◆ Input data ◆
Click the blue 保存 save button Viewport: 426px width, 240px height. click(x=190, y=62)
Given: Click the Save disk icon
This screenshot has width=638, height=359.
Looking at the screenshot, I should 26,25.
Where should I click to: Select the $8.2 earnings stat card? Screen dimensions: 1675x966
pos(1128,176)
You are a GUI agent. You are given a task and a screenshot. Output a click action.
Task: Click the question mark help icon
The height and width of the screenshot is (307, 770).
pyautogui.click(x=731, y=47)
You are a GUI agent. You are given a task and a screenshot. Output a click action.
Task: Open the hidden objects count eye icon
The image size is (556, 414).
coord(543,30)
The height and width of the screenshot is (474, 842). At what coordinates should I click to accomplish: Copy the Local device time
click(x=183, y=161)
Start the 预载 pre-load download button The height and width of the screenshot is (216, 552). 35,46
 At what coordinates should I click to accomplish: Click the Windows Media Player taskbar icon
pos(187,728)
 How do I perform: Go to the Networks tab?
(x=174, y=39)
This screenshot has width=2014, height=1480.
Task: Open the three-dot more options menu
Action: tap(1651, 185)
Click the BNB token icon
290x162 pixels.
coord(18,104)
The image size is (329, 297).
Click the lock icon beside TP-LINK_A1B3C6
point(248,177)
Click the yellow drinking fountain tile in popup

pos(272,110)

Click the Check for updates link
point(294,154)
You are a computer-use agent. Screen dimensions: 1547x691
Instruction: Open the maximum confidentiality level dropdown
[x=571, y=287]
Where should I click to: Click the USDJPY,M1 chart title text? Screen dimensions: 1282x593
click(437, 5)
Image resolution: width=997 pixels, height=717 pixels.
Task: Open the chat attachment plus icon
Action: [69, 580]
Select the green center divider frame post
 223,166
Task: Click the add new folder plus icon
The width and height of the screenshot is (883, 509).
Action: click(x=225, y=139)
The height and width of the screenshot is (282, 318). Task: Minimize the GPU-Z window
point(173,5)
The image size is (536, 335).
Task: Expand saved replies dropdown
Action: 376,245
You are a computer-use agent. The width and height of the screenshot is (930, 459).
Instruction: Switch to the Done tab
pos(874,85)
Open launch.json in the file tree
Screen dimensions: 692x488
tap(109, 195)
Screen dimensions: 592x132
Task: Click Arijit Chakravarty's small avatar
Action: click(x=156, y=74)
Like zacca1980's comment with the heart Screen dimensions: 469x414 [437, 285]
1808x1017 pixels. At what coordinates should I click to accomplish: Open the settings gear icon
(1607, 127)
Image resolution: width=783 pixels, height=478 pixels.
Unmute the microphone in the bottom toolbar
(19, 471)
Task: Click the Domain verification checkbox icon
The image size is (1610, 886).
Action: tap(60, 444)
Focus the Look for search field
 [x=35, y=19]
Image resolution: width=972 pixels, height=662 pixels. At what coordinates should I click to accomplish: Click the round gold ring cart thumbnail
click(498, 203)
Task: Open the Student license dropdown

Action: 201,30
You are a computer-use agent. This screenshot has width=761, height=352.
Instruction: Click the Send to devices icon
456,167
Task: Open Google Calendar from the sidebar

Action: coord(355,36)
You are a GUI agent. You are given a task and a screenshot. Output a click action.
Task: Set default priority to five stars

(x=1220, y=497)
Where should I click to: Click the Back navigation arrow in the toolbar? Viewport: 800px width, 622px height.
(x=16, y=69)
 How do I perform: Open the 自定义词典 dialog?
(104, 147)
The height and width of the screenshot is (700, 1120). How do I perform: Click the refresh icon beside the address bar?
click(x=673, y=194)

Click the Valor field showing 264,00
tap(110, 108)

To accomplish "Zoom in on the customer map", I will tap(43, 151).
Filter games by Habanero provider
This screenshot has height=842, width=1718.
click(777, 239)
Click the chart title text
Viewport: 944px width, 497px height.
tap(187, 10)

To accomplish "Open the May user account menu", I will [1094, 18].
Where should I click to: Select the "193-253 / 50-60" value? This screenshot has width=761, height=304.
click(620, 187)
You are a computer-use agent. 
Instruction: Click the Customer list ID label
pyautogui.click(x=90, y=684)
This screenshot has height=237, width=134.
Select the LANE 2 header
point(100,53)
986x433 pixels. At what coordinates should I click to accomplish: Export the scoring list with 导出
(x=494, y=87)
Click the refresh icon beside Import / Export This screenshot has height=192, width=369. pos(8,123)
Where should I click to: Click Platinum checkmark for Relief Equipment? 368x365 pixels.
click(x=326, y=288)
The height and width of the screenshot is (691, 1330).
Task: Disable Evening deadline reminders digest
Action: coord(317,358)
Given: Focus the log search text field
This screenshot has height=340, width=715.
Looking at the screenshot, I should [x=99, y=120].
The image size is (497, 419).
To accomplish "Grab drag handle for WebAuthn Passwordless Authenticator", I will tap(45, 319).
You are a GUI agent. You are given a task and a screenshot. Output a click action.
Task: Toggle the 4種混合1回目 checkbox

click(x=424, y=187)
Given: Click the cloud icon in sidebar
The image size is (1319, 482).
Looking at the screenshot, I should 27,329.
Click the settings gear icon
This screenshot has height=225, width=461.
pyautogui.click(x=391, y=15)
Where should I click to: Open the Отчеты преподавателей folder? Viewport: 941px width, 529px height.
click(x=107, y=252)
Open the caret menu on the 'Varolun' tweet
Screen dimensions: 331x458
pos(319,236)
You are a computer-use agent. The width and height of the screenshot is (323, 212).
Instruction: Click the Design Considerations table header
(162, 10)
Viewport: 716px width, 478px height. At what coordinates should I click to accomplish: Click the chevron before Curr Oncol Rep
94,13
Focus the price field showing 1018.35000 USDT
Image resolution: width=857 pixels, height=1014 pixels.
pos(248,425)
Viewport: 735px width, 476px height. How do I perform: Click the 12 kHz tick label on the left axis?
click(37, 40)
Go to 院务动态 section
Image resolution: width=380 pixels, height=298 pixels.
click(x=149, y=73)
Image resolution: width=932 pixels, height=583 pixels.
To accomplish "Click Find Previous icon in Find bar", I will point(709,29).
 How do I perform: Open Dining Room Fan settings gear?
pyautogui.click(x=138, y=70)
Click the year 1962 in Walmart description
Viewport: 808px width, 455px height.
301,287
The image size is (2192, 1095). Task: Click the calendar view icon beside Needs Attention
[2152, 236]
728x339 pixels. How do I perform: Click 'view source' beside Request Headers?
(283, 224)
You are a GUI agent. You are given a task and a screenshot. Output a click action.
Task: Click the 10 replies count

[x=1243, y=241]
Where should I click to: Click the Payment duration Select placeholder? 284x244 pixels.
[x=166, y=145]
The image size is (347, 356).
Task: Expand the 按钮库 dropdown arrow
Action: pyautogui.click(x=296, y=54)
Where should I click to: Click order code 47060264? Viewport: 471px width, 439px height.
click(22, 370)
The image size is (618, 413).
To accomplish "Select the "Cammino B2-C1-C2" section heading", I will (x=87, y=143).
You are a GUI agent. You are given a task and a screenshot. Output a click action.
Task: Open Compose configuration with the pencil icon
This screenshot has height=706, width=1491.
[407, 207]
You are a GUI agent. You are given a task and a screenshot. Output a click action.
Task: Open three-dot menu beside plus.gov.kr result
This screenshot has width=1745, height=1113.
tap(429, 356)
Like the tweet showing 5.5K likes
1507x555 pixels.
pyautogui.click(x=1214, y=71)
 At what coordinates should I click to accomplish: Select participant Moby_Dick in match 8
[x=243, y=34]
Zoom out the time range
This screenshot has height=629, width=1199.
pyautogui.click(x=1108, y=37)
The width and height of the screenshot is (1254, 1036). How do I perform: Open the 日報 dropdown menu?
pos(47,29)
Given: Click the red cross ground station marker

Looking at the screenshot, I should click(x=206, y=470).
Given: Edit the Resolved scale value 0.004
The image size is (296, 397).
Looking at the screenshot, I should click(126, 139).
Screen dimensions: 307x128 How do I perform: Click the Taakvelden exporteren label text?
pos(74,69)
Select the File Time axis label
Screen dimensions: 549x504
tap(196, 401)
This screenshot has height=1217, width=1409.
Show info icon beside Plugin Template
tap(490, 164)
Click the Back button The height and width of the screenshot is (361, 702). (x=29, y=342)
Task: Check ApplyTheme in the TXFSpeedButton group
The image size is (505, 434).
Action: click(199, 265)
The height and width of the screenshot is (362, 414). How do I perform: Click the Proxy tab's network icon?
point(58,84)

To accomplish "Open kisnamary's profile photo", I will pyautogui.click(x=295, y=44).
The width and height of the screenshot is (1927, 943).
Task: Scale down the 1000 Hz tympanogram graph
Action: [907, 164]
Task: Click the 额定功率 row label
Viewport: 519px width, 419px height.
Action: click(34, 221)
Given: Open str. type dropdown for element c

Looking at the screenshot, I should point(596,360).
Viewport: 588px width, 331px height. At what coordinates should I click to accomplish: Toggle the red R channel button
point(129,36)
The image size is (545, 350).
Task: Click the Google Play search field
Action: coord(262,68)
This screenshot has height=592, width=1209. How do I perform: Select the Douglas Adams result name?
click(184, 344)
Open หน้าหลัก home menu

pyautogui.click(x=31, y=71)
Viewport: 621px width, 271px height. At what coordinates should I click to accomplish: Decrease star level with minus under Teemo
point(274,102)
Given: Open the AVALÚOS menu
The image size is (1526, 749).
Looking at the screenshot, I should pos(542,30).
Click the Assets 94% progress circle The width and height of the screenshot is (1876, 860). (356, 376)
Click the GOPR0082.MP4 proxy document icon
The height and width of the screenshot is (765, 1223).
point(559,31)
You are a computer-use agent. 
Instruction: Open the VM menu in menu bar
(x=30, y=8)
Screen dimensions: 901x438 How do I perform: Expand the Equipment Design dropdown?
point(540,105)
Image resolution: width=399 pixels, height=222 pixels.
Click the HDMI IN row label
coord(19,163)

◆ Stated exercise ◆
Quote the entries above exactly as they appear, starting at the line containing "986x433 pixels. At" and ending at the line containing "Action: coord(317,358)", with both of those lines included.

◆ Correct result ◆
986x433 pixels. At what coordinates should I click to accomplish: Export the scoring list with 导出
(x=494, y=87)
Click the refresh icon beside Import / Export This screenshot has height=192, width=369. pos(8,123)
Where should I click to: Click Platinum checkmark for Relief Equipment? 368x365 pixels.
click(x=326, y=288)
The height and width of the screenshot is (691, 1330).
Task: Disable Evening deadline reminders digest
Action: coord(317,358)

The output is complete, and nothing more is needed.